RECORDED DATA:
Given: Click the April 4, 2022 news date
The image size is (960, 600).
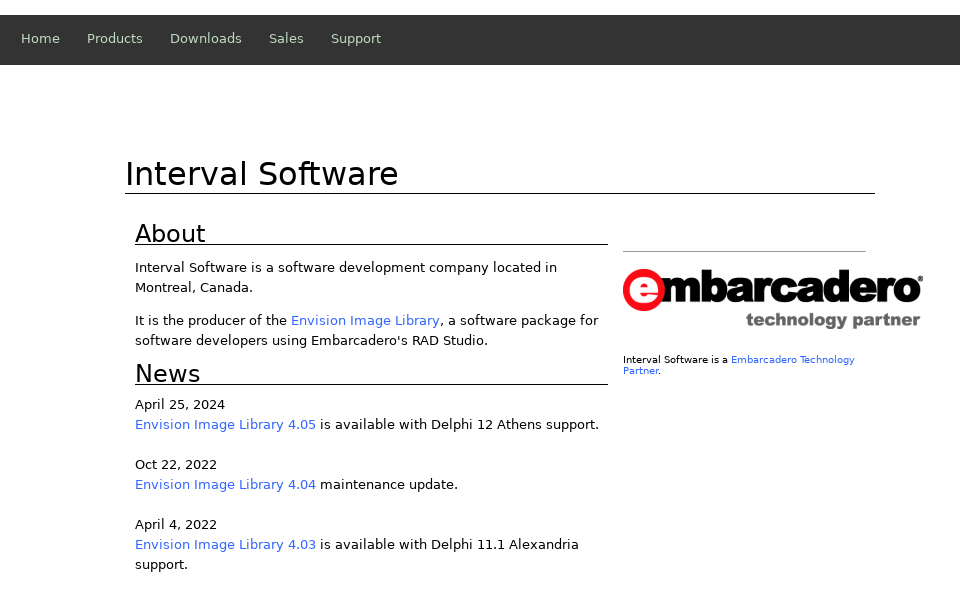Looking at the screenshot, I should click(175, 524).
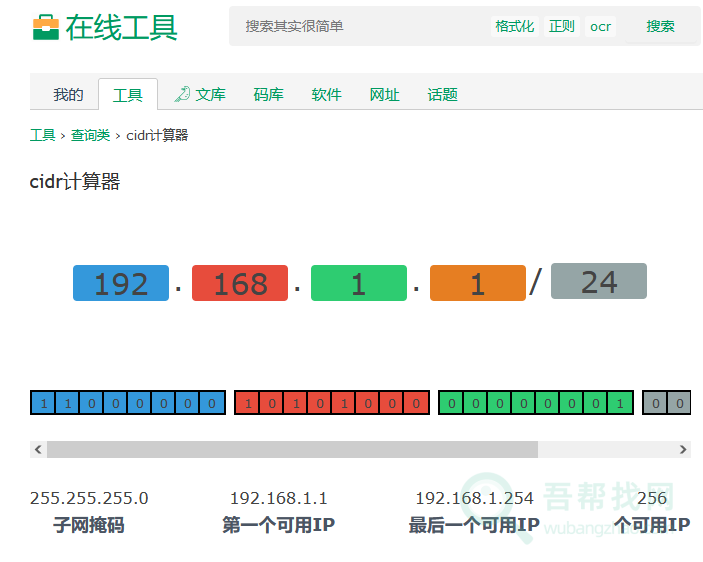Open the ocr quick link
The height and width of the screenshot is (562, 703).
(600, 26)
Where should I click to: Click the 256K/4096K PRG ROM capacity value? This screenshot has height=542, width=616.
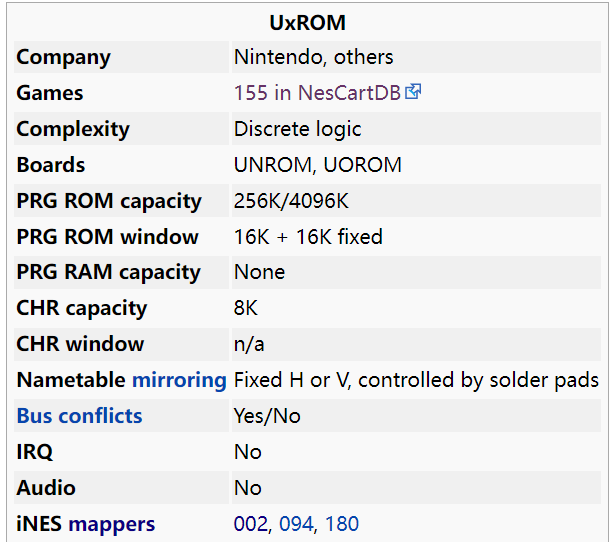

WORK TO COMPLETE:
Everything in the listing except the pictures must come back exactly as written.

TASK OUTPUT:
Given: Click the April 4, 2022 news date
The image size is (960, 600).
Looking at the screenshot, I should click(175, 524).
Open the ocr quick link
The height and width of the screenshot is (562, 703).
(600, 26)
Where should I click to: Click the 256K/4096K PRG ROM capacity value? This screenshot has height=542, width=616.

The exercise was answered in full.